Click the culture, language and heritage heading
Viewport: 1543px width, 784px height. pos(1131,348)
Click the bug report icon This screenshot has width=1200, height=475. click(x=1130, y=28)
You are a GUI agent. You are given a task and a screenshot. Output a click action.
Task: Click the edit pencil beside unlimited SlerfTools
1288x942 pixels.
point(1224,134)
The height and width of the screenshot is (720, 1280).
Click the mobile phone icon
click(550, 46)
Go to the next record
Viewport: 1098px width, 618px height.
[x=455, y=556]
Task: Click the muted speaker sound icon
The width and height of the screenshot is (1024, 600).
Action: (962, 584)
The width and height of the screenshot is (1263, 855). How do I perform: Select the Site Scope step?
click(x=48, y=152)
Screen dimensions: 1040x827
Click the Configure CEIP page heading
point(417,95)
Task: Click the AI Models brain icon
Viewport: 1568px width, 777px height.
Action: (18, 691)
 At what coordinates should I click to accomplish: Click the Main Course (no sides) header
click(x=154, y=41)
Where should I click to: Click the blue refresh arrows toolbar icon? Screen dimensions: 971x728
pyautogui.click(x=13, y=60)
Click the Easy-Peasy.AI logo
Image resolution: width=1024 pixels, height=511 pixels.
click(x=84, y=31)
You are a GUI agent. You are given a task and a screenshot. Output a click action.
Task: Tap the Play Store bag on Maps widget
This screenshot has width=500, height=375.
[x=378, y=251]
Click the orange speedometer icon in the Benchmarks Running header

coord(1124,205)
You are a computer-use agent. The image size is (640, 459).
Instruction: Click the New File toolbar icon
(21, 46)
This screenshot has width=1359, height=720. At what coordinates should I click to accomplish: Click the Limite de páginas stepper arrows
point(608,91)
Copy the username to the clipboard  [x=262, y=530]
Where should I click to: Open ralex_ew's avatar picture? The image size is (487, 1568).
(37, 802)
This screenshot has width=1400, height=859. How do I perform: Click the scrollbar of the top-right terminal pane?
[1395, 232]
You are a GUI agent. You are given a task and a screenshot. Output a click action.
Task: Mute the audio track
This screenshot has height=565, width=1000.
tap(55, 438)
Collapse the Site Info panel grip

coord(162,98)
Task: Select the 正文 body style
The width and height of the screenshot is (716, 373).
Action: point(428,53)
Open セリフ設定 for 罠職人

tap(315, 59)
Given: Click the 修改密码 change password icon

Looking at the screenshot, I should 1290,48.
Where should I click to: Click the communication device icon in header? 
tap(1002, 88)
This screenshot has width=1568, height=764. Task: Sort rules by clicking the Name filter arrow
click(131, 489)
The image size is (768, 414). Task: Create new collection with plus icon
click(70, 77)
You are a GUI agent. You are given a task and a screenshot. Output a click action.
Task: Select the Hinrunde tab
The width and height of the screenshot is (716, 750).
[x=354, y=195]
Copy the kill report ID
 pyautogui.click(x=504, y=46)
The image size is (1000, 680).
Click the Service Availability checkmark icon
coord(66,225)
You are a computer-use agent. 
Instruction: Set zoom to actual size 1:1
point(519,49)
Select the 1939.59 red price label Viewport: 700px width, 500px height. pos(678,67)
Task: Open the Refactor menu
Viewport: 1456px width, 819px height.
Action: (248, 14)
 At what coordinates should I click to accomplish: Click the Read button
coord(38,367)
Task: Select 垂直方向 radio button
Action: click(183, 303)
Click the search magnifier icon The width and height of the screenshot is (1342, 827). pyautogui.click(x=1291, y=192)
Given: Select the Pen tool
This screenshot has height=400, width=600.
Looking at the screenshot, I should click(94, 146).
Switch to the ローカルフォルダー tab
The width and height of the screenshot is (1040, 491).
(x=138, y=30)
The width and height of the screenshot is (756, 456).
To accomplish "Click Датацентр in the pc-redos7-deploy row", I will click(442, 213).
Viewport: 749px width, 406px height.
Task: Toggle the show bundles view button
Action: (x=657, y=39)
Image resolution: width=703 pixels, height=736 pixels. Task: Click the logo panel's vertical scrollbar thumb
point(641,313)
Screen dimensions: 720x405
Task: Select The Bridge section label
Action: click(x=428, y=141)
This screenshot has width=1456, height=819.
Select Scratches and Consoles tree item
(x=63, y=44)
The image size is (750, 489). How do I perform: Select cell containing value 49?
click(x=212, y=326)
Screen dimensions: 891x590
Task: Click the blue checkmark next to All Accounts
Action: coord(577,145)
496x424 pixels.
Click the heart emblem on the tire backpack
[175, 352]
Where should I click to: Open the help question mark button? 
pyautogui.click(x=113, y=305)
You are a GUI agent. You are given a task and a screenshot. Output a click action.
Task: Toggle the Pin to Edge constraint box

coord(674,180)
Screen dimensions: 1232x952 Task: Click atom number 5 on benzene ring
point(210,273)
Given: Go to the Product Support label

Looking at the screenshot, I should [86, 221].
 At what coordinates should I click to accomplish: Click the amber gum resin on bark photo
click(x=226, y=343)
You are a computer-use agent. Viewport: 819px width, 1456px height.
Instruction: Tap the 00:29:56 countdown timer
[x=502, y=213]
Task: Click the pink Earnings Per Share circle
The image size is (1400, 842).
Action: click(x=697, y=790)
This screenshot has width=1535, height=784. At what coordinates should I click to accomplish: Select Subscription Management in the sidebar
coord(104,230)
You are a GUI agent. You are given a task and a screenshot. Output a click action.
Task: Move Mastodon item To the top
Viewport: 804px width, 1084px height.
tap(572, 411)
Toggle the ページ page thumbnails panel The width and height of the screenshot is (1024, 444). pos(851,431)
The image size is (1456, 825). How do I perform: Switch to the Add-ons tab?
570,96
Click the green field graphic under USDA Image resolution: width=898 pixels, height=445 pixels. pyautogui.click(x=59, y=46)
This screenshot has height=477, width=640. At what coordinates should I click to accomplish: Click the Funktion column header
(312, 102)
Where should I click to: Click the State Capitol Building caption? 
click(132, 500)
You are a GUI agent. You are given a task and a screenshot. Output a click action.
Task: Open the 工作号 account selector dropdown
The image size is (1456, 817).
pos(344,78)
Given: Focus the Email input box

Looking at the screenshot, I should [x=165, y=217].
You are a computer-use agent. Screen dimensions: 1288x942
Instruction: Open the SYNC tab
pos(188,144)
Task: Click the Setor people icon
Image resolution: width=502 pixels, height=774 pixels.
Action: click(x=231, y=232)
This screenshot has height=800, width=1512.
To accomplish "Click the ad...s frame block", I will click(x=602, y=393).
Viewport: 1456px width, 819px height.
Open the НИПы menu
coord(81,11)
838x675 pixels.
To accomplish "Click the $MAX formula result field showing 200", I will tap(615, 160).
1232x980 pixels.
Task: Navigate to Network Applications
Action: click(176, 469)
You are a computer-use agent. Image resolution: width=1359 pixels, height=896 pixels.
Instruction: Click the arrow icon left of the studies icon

------------------------

**What the task requires:** Rewrite all of the material above, replacing "computer-use agent" with "screen agent" wherever it occurs and leaving every other word unchanged.

**Solution:**
Click the culture, language and heritage heading
Viewport: 1543px width, 784px height. pos(1131,348)
Click the bug report icon This screenshot has width=1200, height=475. click(x=1130, y=28)
You are a GUI agent. You are given a task and a screenshot. Output a click action.
Task: Click the edit pencil beside unlimited SlerfTools
1288x942 pixels.
point(1224,134)
The height and width of the screenshot is (720, 1280).
Click the mobile phone icon
click(550, 46)
Go to the next record
Viewport: 1098px width, 618px height.
[x=455, y=556]
Task: Click the muted speaker sound icon
The width and height of the screenshot is (1024, 600).
Action: (962, 584)
The width and height of the screenshot is (1263, 855). How do I perform: Select the Site Scope step?
click(x=48, y=152)
Screen dimensions: 1040x827
Click the Configure CEIP page heading
point(417,95)
Task: Click the AI Models brain icon
Viewport: 1568px width, 777px height.
Action: (18, 691)
 At what coordinates should I click to accomplish: Click the Main Course (no sides) header
click(x=154, y=41)
Where should I click to: Click the blue refresh arrows toolbar icon? Screen dimensions: 971x728
pyautogui.click(x=13, y=60)
Click the Easy-Peasy.AI logo
Image resolution: width=1024 pixels, height=511 pixels.
click(x=84, y=31)
You are a GUI agent. You are given a task and a screenshot. Output a click action.
Task: Tap the Play Store bag on Maps widget
This screenshot has width=500, height=375.
[x=378, y=251]
Click the orange speedometer icon in the Benchmarks Running header

coord(1124,205)
You are a screen agent. The image size is (640, 459).
Instruction: Click the New File toolbar icon
(21, 46)
This screenshot has width=1359, height=720. At what coordinates should I click to accomplish: Click the Limite de páginas stepper arrows
point(608,91)
Copy the username to the clipboard  [x=262, y=530]
Where should I click to: Open ralex_ew's avatar picture? The image size is (487, 1568).
(37, 802)
This screenshot has width=1400, height=859. How do I perform: Click the scrollbar of the top-right terminal pane?
[1395, 232]
You are a GUI agent. You are given a task and a screenshot. Output a click action.
Task: Mute the audio track
This screenshot has height=565, width=1000.
tap(55, 438)
Collapse the Site Info panel grip

coord(162,98)
Task: Select the 正文 body style
The width and height of the screenshot is (716, 373).
Action: point(428,53)
Open セリフ設定 for 罠職人

tap(315, 59)
Given: Click the 修改密码 change password icon

Looking at the screenshot, I should 1290,48.
Where should I click to: Click the communication device icon in header? 
tap(1002, 88)
This screenshot has width=1568, height=764. Task: Sort rules by clicking the Name filter arrow
click(131, 489)
The image size is (768, 414). Task: Create new collection with plus icon
click(70, 77)
You are a GUI agent. You are given a task and a screenshot. Output a click action.
Task: Select the Hinrunde tab
The width and height of the screenshot is (716, 750).
[x=354, y=195]
Copy the kill report ID
 pyautogui.click(x=504, y=46)
The image size is (1000, 680).
Click the Service Availability checkmark icon
coord(66,225)
You are a screen agent. 
Instruction: Set zoom to actual size 1:1
point(519,49)
Select the 1939.59 red price label Viewport: 700px width, 500px height. pos(678,67)
Task: Open the Refactor menu
Viewport: 1456px width, 819px height.
Action: (248, 14)
 At what coordinates should I click to accomplish: Click the Read button
coord(38,367)
Task: Select 垂直方向 radio button
Action: click(183, 303)
Click the search magnifier icon The width and height of the screenshot is (1342, 827). pyautogui.click(x=1291, y=192)
Given: Select the Pen tool
This screenshot has height=400, width=600.
Looking at the screenshot, I should click(94, 146).
Switch to the ローカルフォルダー tab
The width and height of the screenshot is (1040, 491).
(x=138, y=30)
The width and height of the screenshot is (756, 456).
To accomplish "Click Датацентр in the pc-redos7-deploy row", I will click(442, 213).
Viewport: 749px width, 406px height.
Task: Toggle the show bundles view button
Action: (x=657, y=39)
Image resolution: width=703 pixels, height=736 pixels. Task: Click the logo panel's vertical scrollbar thumb
point(641,313)
Screen dimensions: 720x405
Task: Select The Bridge section label
Action: click(x=428, y=141)
This screenshot has width=1456, height=819.
Select Scratches and Consoles tree item
(x=63, y=44)
The image size is (750, 489). How do I perform: Select cell containing value 49?
click(x=212, y=326)
Screen dimensions: 891x590
Task: Click the blue checkmark next to All Accounts
Action: coord(577,145)
496x424 pixels.
Click the heart emblem on the tire backpack
[175, 352]
Where should I click to: Open the help question mark button? 
pyautogui.click(x=113, y=305)
You are a GUI agent. You are given a task and a screenshot. Output a click action.
Task: Toggle the Pin to Edge constraint box

coord(674,180)
Screen dimensions: 1232x952 Task: Click atom number 5 on benzene ring
point(210,273)
Given: Go to the Product Support label

Looking at the screenshot, I should [86, 221].
 At what coordinates should I click to accomplish: Click the amber gum resin on bark photo
click(x=226, y=343)
You are a screen agent. Viewport: 819px width, 1456px height.
Instruction: Tap the 00:29:56 countdown timer
[x=502, y=213]
Task: Click the pink Earnings Per Share circle
The image size is (1400, 842).
Action: click(x=697, y=790)
This screenshot has width=1535, height=784. At what coordinates should I click to accomplish: Select Subscription Management in the sidebar
coord(104,230)
You are a GUI agent. You are given a task and a screenshot. Output a click action.
Task: Move Mastodon item To the top
Viewport: 804px width, 1084px height.
tap(572, 411)
Toggle the ページ page thumbnails panel The width and height of the screenshot is (1024, 444). pos(851,431)
The image size is (1456, 825). How do I perform: Switch to the Add-ons tab?
570,96
Click the green field graphic under USDA Image resolution: width=898 pixels, height=445 pixels. pyautogui.click(x=59, y=46)
This screenshot has height=477, width=640. At what coordinates should I click to accomplish: Click the Funktion column header
(312, 102)
Where should I click to: Click the State Capitol Building caption? 
click(132, 500)
You are a GUI agent. You are given a task and a screenshot. Output a click action.
Task: Open the 工作号 account selector dropdown
The image size is (1456, 817).
pos(344,78)
Given: Focus the Email input box

Looking at the screenshot, I should [x=165, y=217].
You are a screen agent. Screen dimensions: 1288x942
Instruction: Open the SYNC tab
pos(188,144)
Task: Click the Setor people icon
Image resolution: width=502 pixels, height=774 pixels.
Action: click(x=231, y=232)
This screenshot has height=800, width=1512.
To accomplish "Click the ad...s frame block", I will click(x=602, y=393).
Viewport: 1456px width, 819px height.
Open the НИПы menu
coord(81,11)
838x675 pixels.
To accomplish "Click the $MAX formula result field showing 200", I will tap(615, 160).
1232x980 pixels.
Task: Navigate to Network Applications
Action: click(176, 469)
You are a screen agent. Image resolution: width=1359 pixels, height=896 pixels.
Instruction: Click the arrow icon left of the studies icon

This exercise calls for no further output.